I have had a Canon PowerShot S2/IS for 6 or seven years now and have loved it! Alas all good things come to an end though? It has stuck shutter syndrome
I am very comfortable with going manual or automatic on this camera and use the articulated view finder a lot. I do a lot of super macro shots(small electronic components)-then a lot of still shots for things I sell on E-Bay then I do a lot of shots where I have to use the zoom to catch aircraft. (I live by an airfield that the military uses and see a lot of intresting planes)-I also do a lot of going back and forth to Scotland and the weather there can be harsh but I do love the scenery.So bad light-good light-outdoors.

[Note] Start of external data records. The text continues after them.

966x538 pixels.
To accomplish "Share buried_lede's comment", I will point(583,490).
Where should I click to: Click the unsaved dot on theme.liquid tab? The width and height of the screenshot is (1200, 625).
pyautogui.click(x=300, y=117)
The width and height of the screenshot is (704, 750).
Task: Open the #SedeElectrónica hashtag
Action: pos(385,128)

Like I said my S2 PS has been a great friend of mine!
So now I am looking at either a PowerShot SX50 which would be a direct replacement of my S2 so to speak or a G12(the articulated view screen) I know I will have to get a telephoto for it to do the aircraft.
Other than my Cell Phone:lmao: this is my only camera-Suggestions?
Thank you all for your time and wisdom.
OTD


----------



## Railphotog (Dec 30, 2012)

I'd go for the SX50, it is similar but light years ahead of your S2.  I have an SX30 and use it way more than my Canon DSLR because of its flexibility.   A friend recently got an SX50, and sent me a few shots he took recently and they were great.  One was of the almost full moon this week, and it was really sharp and crisp. Another was taken through his kitchen window of a bird on a tree about 20' away, and the bird's feathers were really sharp.  

Good luck!


----------



## oldtexasdog (Dec 30, 2012)

Railphotog said:


> I'd go for the SX50, it is similar but light years ahead of your S2.  I have an SX30 and use it way more than my Canon DSLR because of its flexibility.   A friend recently got an SX50, and sent me a few shots he took recently and they were great.  One was of the almost full moon this week, and it was really sharp and crisp. Another was taken through his kitchen window of a bird on a tree about 20' away, and the bird's feathers were really sharp.
> 
> Good luck!




Thanks Railphotog Guess it will be the SX50 then.


----------